> [What you are asked to do]: The text of every record, exactly as given and with no pictures, should be your output.

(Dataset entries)
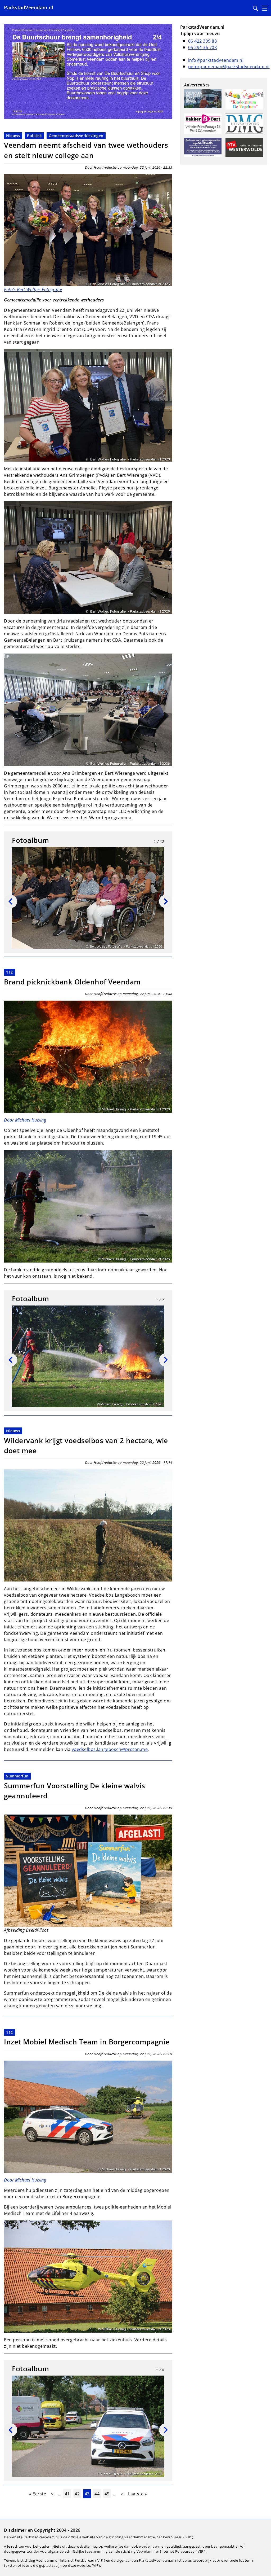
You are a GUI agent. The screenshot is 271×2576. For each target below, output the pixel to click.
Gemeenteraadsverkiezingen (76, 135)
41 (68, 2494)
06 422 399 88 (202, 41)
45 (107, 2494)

> [Answer to this task]:
You are a GUI agent. The screenshot is 271×2576. For each target below, output the pixel to click.
Gemeenteraadsverkiezingen (76, 135)
41 (68, 2494)
06 422 399 88 (202, 41)
45 (107, 2494)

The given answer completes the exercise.